そこで目指したのが圧縮着火。ディーゼルエンジンのように、あるいはガソリンエンジンのノッキングのように、混合気を圧縮させて自然に着火させることだ。それが究極の内燃エンジンと言われるHCCI(予混合圧縮自着火)なのだが、問題はうまく望んだタイミングで着火させる制御がきわめて難しいこと。望んだタイミングでだけノッキングを起こすのが困難なのと同じことで、幾多のメーカーが研究してきたHCCIがこれまで実用化されなかったのは、これが理由と言っていい。
スカイアクティブXは、その課題をスパークプラグの火花を使って解決することにした。とは言ってもその火花は混合気を着火させるわけではなく、プラグ先端の周囲に火炎球を作り、これを膨張させる。するとその膨張圧力でまわりの薄い混合気が圧縮され、自着火を起こすというわけだ。
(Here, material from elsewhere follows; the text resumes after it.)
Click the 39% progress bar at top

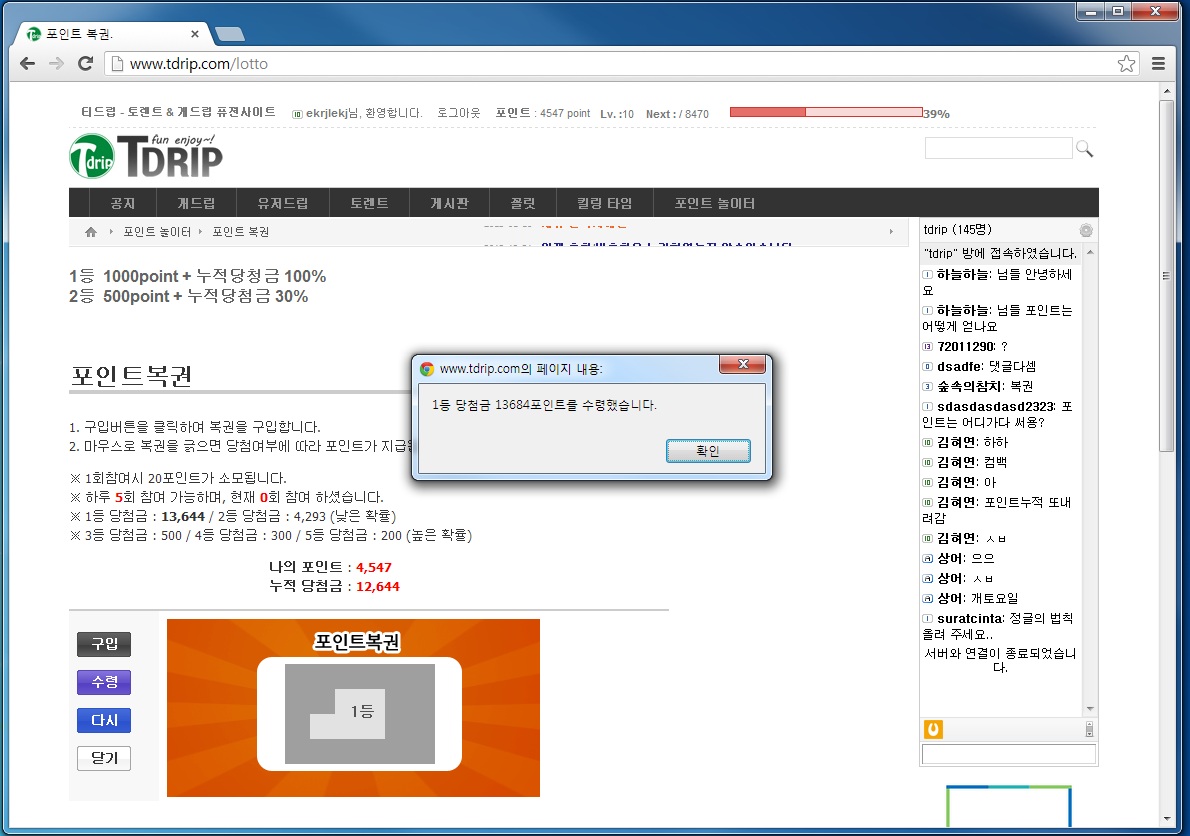tap(825, 112)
着火のコントロールをプラグによる点火タイミングで操れれば、非常に自由度が高まる。圧縮着火の範囲も大きく広がり、効率性を高められるのだ。
スカイアクティブXは直列4気筒2.0Lの直噴ガソリンエンジンに、ルーツ式のスーパーチャージャーを組み合わせているが、これは空気を大量に筒内に送り込むために使われている。更にマツダがM-ハイブリッドと呼ぶ24V電装系を使ったマイルドハイブリッドも搭載。それなりの価格となっているのは、こうした補機類の多さにも依るのだろう。